"Ring Around the Sun" | |
---|---|
Short story by Isaac Asimov | |
Country | United States |
Language | English |
Genre(s) | Science fiction |
Publication | |
Published in | Future Fiction |
Publication type | Periodical |
Publisher | Double Action Magazines |
Media type | Print (Magazine, Hardback & Paperback) |
Publication date | March 1940 |
"Ring Around the Sun" is a science fiction short story by American writer Isaac Asimov. It was first published in the March 1940 issue of Future Fiction and reprinted in the 1972 collection The Early Asimov . "Ring Around the Sun" was the fifth story Asimov wrote, and also the fifth to be published.
"Ring Around the Sun" was written in the latter half of August 1938, and submitted in person to John W. Campbell, editor of Astounding Science Fiction , on 30 August. When Campbell rejected it, Asimov then submitted it to Thrilling Wonder Stories ; after rejection by Thrilling Wonder, it was accepted by Charles D. Hornig of Future Fiction on 5 February 1939. When Asimov wrote the story, he intended it to be the first of a series featuring the two protagonists, Jimmy Turner and Roy Snead. By the time the story appeared in print, however, he had lost interest in the characters. He later created another pair of characters, Powell and Donovan, who would be featured in a series of stories.

**Exercise:**
Answer these from the text above about "Ring Around the Sun":
1. Which company is listed as the publisher?
2. Who accepted the story for publication, and on what date?
3. Who were the story's two protagonists?

**Provided data:**
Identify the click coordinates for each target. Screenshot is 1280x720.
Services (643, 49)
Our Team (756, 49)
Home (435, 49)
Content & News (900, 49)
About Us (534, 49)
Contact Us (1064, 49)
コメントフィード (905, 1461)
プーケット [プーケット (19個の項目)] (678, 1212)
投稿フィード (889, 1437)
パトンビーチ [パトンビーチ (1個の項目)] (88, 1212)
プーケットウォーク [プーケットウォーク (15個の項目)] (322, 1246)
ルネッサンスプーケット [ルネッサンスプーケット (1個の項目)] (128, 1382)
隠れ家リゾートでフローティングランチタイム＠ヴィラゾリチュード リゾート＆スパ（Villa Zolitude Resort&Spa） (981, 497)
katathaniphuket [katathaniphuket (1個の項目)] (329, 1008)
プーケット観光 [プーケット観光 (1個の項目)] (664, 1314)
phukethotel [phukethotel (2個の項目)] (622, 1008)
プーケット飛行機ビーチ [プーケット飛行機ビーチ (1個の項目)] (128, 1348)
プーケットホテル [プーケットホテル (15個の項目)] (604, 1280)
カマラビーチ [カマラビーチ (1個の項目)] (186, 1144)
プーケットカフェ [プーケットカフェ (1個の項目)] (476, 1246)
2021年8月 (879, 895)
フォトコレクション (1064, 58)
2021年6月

**Output of the exercise:**
1. Double Action Magazines
2. Charles D. Hornig of Future Fiction, on 5 February 1939
3. Jimmy Turner and Roy Snead